Teddy memandangi ponselnya sambil menghela nafas pelan, dalam hatinya ia berharap akan ada sebuah pesan dari Valen. Walau hanya membalas dengan singkat, Teddy sangat ingin tahu kabar Valen. Sebuah tepukan di pundak Teddy mengejutkannya, Teddy menoleh dan mendapati Rajif yang menepuk pundaknya dan ia lalu duduk di samping Teddy.

"Murung banget, mas? Belum gajian?" Tanya Aji berusaha mencairkan suasana, Teddy tersenyum pahit. Setidaknya dia menghargai usaha Aji untuk mencairkan suasana.

"Capek aja, kurang tidur semalem." Jawab Teddy sambil memasukkan ponselnya kembali ke saku celananya, Aji memperhatikan ponsel Teddy dan ia langsung tahu bahwa Teddy dari tadi sedang menunggu kabar dari Valen.

"Belum ada kabar?" Tanya Aji lagi, Teddy menggeleng. "Ya, nggak kaget sih." Gumam Aji sambil bersandar ke sofa.

"Jangan bikin saya tambah ngerasa bersalah," tegur Teddy dengan nada lelah, Aji mengedikkan bahunya.

"Kalo emang menurut Mas Teddy nggak salah ya nggak usah ngerasa bersalah," sahut Aji dengan acuh, Teddy merasa agak kesal. Jujur belakangan ini memang dia agak sedikit sensitif, banyak hal sepele yang bisa membuatnya marah dan tersinggung.

"Iya, saya tahu kata-kata saya kemarin keterlaluan, dan saya berusaha minta maaf ke Valen. Tapi sampai sekarang juga nggak ada tanggapan," ujar Teddy berusaha sabar.

"Kasih waktu dulu aja, Mas. Mungkin Valen mau tenangin diri dulu," ucap Aji, Teddy hanya mengangguk. "Nanti dia bakal liput debat cawapres kan? Coba ajak ngomong aja,"

Teddy hanya diam dan memikirkan kata-kata Aji, haruskah ia bicara dengan Valen nanti? Haruskah ia minta maaf? Bagaimana kalau memang Valen yang menyebarkan semua itu??
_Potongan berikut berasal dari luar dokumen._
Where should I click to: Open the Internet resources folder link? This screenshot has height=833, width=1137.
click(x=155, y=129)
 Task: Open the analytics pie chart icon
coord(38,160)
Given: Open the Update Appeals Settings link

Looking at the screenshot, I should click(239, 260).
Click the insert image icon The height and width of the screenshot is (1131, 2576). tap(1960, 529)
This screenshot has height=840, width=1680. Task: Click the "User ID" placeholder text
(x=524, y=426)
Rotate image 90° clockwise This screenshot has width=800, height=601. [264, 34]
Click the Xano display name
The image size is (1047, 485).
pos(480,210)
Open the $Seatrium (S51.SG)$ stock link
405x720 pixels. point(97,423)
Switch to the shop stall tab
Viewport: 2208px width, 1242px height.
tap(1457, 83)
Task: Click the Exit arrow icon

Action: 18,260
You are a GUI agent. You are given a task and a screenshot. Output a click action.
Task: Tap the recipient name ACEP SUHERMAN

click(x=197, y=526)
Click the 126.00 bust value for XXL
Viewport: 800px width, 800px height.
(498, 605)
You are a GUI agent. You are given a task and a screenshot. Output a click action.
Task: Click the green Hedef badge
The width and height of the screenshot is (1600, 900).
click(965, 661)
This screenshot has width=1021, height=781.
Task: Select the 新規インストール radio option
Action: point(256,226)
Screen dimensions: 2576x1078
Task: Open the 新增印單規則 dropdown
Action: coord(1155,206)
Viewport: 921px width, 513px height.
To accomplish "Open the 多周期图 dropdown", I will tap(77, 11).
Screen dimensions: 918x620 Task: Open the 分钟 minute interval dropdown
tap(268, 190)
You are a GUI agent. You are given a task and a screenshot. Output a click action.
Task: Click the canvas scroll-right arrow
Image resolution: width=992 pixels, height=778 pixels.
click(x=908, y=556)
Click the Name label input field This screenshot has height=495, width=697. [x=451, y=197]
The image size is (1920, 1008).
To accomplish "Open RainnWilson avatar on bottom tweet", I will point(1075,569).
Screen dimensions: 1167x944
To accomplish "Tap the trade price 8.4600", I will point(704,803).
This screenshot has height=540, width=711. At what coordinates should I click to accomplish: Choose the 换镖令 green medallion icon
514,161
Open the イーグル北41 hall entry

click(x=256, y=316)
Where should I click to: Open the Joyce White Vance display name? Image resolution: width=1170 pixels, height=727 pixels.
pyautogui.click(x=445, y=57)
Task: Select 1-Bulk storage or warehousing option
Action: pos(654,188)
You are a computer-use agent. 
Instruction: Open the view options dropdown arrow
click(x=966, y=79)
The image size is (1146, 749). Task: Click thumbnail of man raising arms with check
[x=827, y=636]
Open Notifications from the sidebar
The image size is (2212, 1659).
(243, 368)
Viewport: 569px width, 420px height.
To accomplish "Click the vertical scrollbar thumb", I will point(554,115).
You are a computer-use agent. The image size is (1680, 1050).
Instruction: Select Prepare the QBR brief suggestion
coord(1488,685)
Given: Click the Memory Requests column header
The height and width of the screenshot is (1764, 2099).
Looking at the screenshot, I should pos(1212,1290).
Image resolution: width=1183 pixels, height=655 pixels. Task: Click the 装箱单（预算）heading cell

Rizki kemudian turun dari lantai atas dan bergabung bersama Teddy dan Aji, Rizki memandangi mereka dengan heran.

"Serius amat, lagi ngomongin apa?" Tanya Rizki dengan heran.

"Itu mas Teddy lagi murung gara-gara ceweknya nggak ada kabar," jawab Aji, Rizki tertawa kecil.

"Valen? Emang masih pacaran?" Tanya Rizki kepada Teddy, sementara Teddy hanya diam sambil menatap tajam ke arah Aji. "Kalo Gue jadi Valen sih ogah, ya."

Teddy melempar bantal kursi dengan keras ke arah Rizki, membuat Rizki dan Aji tertawa terpingkal-pingkal.

"Ngomong-ngomong, kalian udah coba cari tahu siapa yang sebar berita kemarin?" Tanya Teddy dengan nada serius, Rizki dan Aji saling memandang lalu menggeleng.

"Belum sempet, agenda Bapak kemarin kan banyak banget. Ditambah juga Mas Teddy nggak ikut acara-acara publik kan, jadi kita harus kerja double" jawab Aji, diikuti dengan anggukan Rizki.

"Tapi kita pasti cari tahu kok," sahut Rizki berusaha meyakinkan Teddy. Teddy kembali diam dan memikirkan sesuatu, bagaimana jika ternyata bukan Valen? Jujur saja, hal itu lumayan menghantui pikirannya. Dia telah melakukan dan mengatakan hal-hal buruk terhadap Valen, dan jika Valen tidak melakukannya, entah bagaimana Teddy harus memperbaiki semua ini.

Pak Prasetyo lalu tiba di ruangan tempat Teddy, Rizki, dan Aji sedang berkumpul. Ia lalu memandangi mereka dengan heran, "Kok belum siap-siap di depan?? Udah mau terlambat loh ini," tegur Pak Prasetyo saat melihat mereka masih mengobrol dan bersantai di ruangan tersebut.